Issa’s scheme to get her man back through a good ol’ fashioned party and bulls**t turned out to be a disastrous form of the latter. Scheming will only get one so far. Secondly, you cannot make someone want to forgive you and be on casual speaking terms with you again, despite how badly you want to reconcile things. Even though her scheme literally goes up in flames, I found it good that her friends at least supported her initiative. (Are we going to talk about how Issa’s Black Fraternity and Black Sorority friends look like the exact stereotypes of who they are supposed to be representing or is that a topic for another time?)
In the aftermath of Issa’s plans going up in flames, Lawrence actually showed up to her place to pick up his jury duty letter and other belongings. What happened next was a common instance of what happens when you invite an ex (that you were frequently sexually active with) over to your house to pick up the remainder of their belongings. In the words of The Notorious B.I.G, “Some say the ex-.” But Lawrence, why you bother Issa when you know you got a woman? (Word to SZA.) While we can debate what lasted longer, Lawrence or the trash can on fire, the last interaction before the episode ended was a relatable metaphor of the complications of post-break-ups, especially when the feelings are still there somewhat. Messy, messy, messy…

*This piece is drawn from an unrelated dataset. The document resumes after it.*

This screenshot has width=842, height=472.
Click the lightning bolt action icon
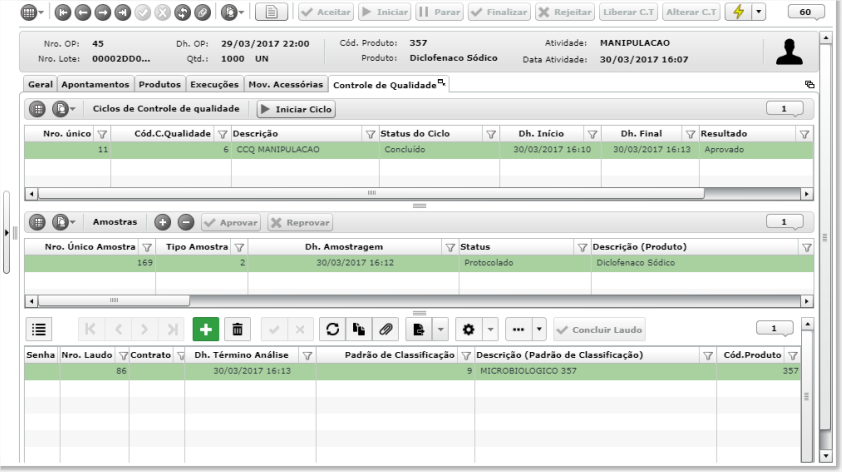738,12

The soundtrack was stellar as always, featuring the extra groovy “Scared Money” by NxWorries, the smash-hit “Crew” by GoldLink with the smooth insertion of Brent Faiyaz’s iconic hook, SZA’s extra-relevant “Love Galore,” and more bops. With the rather impressive original brands from other creatives sported throughout the episode by Issa Rae for exposure, the return of the very hysterical mirror scenes with Issa, and more developments, we can tell Issa Rae has a fiery remainder of a season waiting for the masses. Issa, you’re doing amazing, sweetie.